The important part is that the KAFKA_SERVERS configuration option points at the Kafka servers for the existing cluster.

Once the node has successfully joined the cluster it will appear in the Cluster UI’s list of nodes.

Notice that the columns Storage and Digest both say 0 / X. That is because at this point you the new node’s storage will not be used - indicated by the 0 in the Storage column) - and it will not be used for digest (processing of events running of real-time queries) - indicated by the 0 in the Digest column.

A node configured like this is called an Arrival Node since its only task is to parse messages arriving at this node or coordinate queries send to this node.

Step 2: Assigning digest work to the node

We want our new node to do some of the digest workload. Digest is the process of looking at incoming events and updating the results of currently running searches, (i.e. updating the data displayed dashboard widgets and search results).

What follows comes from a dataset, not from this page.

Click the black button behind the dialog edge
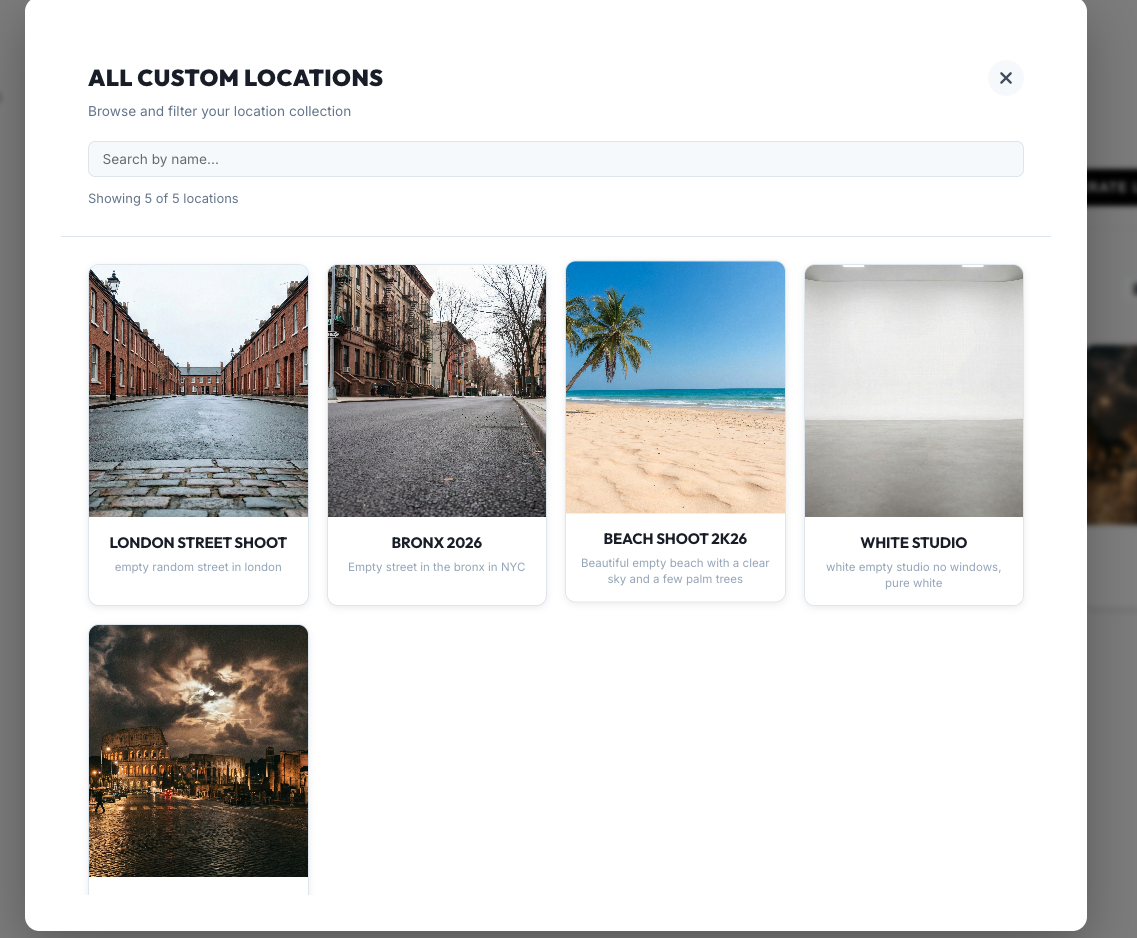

To distribute a fair share of the digest work to the new node you can use the Cluster UI and follow these steps:

  1. Select the node in the list
  2. In the panel labeled Actions click the item labeled Start using this node for digest of incoming data and then Add node to Digest Rules.

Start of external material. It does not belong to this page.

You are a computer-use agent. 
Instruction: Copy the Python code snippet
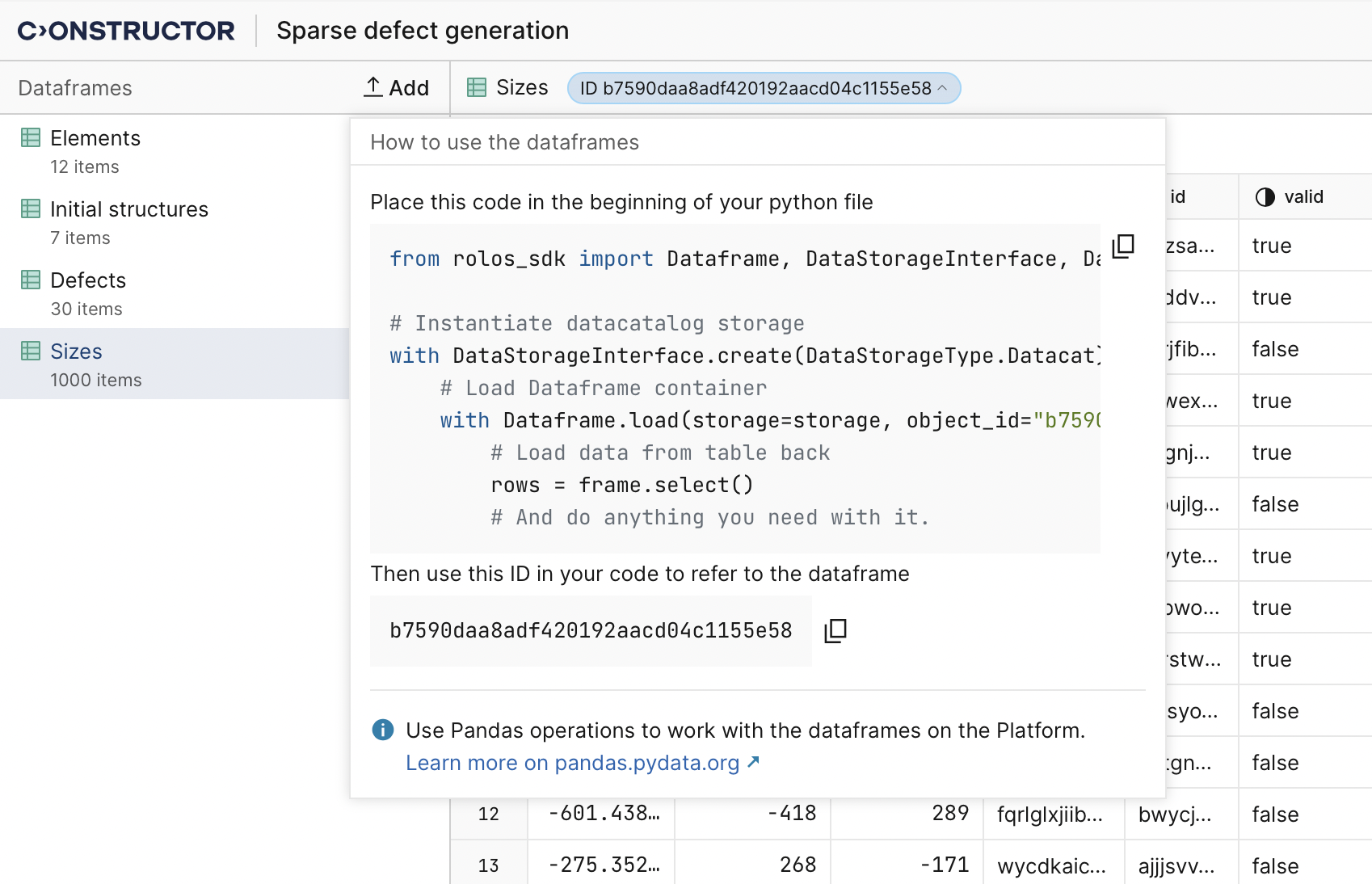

This will change the Digest Rules (seen on the right of the screen) to include the new node.

Initially you should not don’t too much if you don’t understand how Digest Rules and Storage Rules work, suffice to say that they work like a routing table for internal cluster traffic and determines which node does what.

Once you have clicked the button and wait a few seconds, you should see that the node now has a share if the digest workload assigned to it, indicated by the value of the column Digest being greater than zero.

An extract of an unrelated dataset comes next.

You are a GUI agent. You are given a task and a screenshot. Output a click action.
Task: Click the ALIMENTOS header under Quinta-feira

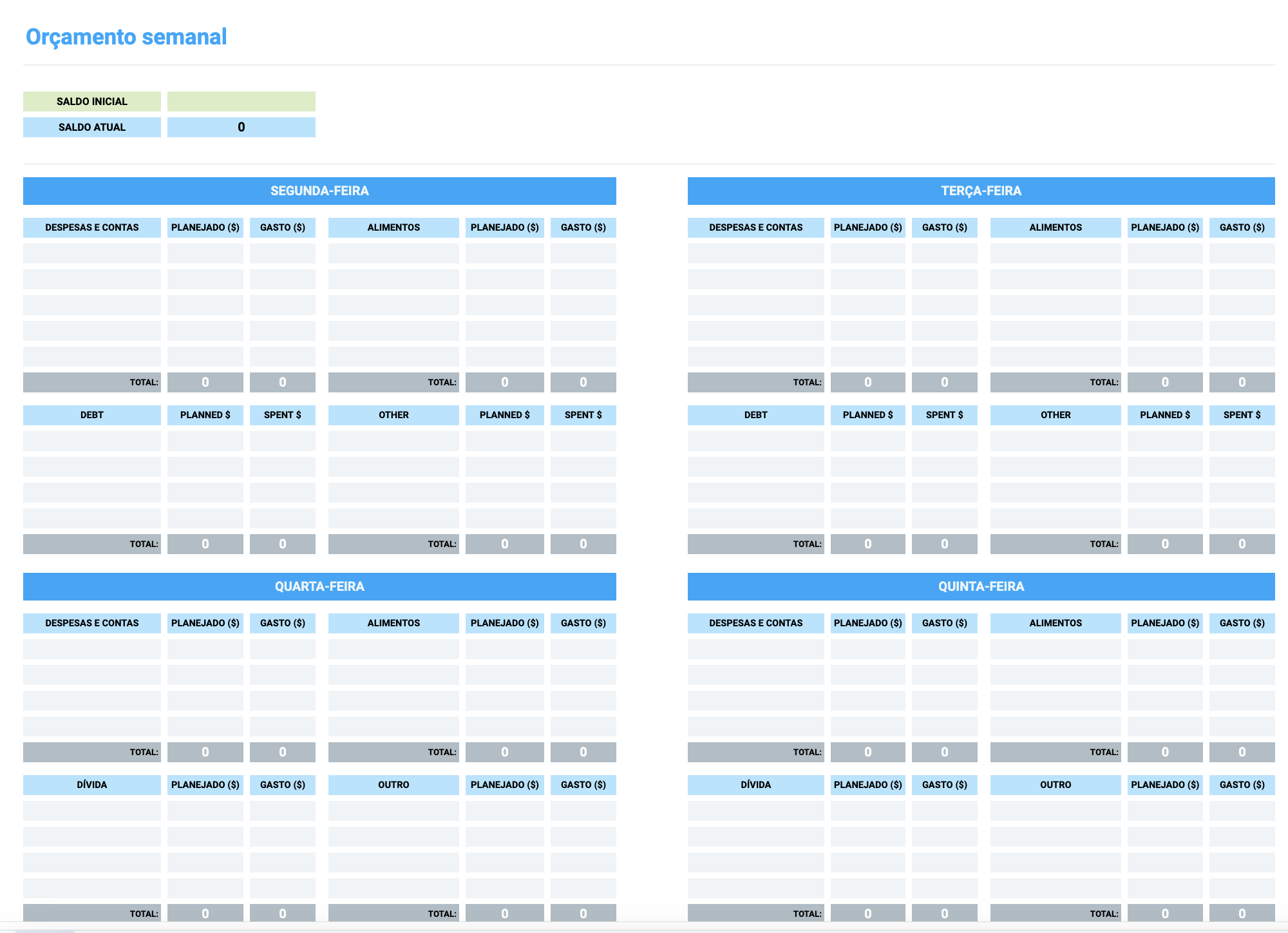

Step 3: Using the node for storage

We would also like to use the storage of the node for storage data. This means that the node’s SSD or disk will be used to store data and that the node does part of the worked involved with searching (i.e. executing a query on the cluster).

To use node for archiving of new events follow these steps:

  1. Select the node in the Cluster UI
  2. In the panel labeled Actions click the item labeled Start using this node for storing incoming data and then Add node to Storage Rules.

This changes the Storage Rules (seen on the right of the screen) to include the node. What this means is that part new incoming data (not existing data) will be stored on the node.

Just like with Digest Rules, Storage Rules are an advanced topic, and you don’t need to fully understand them when getting started. In a nutshell Storage Rules define where data is stored and in how many replicas. You can read a more detailed description of Storage Rules and Replication in the storage rules documentation.

Step 4: Taking part of existing data in the cluster

Lastly we would like to have the node to take part of the existing data that was already in the cluster before it joined. This does not happen automatically as you might expect - this is because moving a potentially huge amount of data between cluster node can adversely impact performance and you might want to do it during the night or similar.

To move a fraction of the total data stored in the cluster to the node, the fraction shown in the Storage column follow these steps:

  1. Select the node in the Cluster UI
  2. In the panel labeled Actions click the item labeled Move a share of existing data onto this node and then Move data to node.

You will see that the “Traffic” column of the node list will indicate that data is being moved to the node.

Done

Steps 2-4 are all optional and in more advanced setups, you will only do some of them. It is recommended that you read the Ingest Flow documentation to understand Digest and Storage in detail.